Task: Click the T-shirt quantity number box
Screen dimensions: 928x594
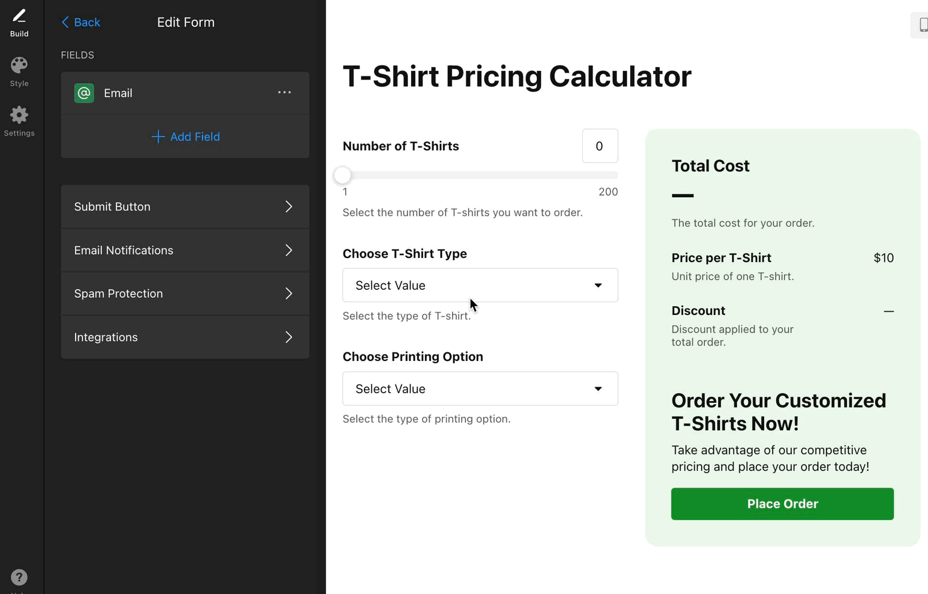Action: coord(599,146)
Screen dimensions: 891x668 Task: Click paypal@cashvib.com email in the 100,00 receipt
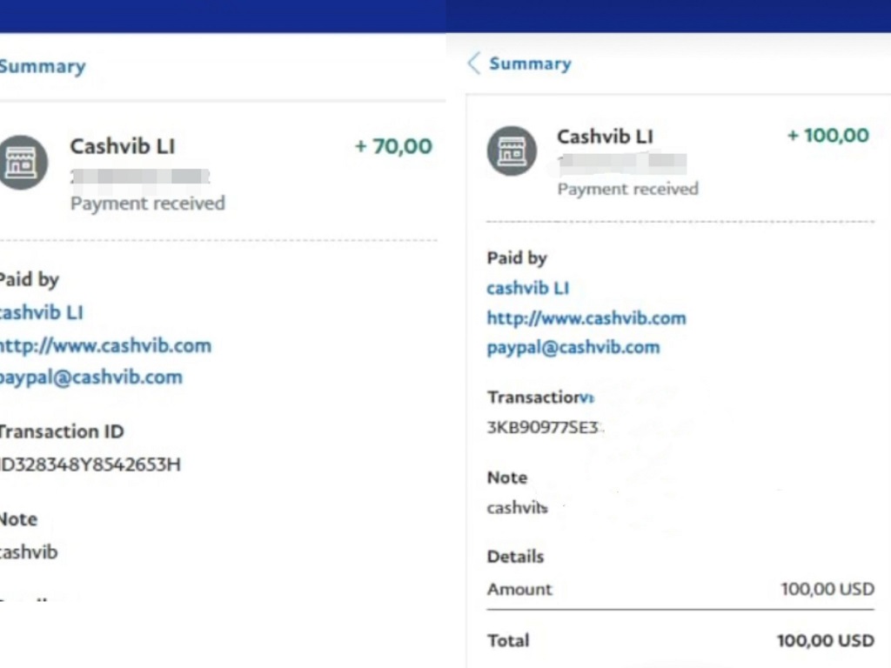pos(573,347)
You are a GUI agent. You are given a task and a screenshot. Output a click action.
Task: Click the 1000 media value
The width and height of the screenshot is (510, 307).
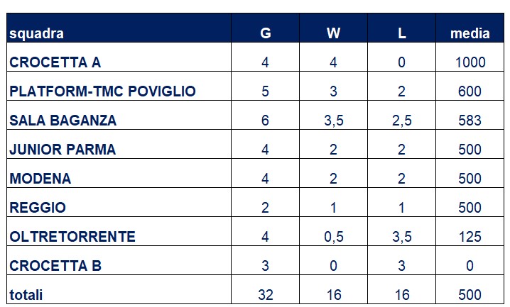click(x=470, y=62)
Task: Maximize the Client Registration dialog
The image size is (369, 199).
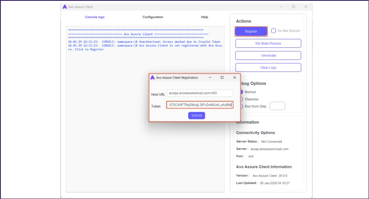Action: 222,77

### Required action
Can the lines from the one with "Task: Click the 1000 media value" to the end of the records above be quoted exactly, both ends included, with every picture omitted?

### Response below
Task: Click the 1000 media value
The width and height of the screenshot is (510, 307).
click(x=470, y=62)
Task: Maximize the Client Registration dialog
The image size is (369, 199).
Action: 222,77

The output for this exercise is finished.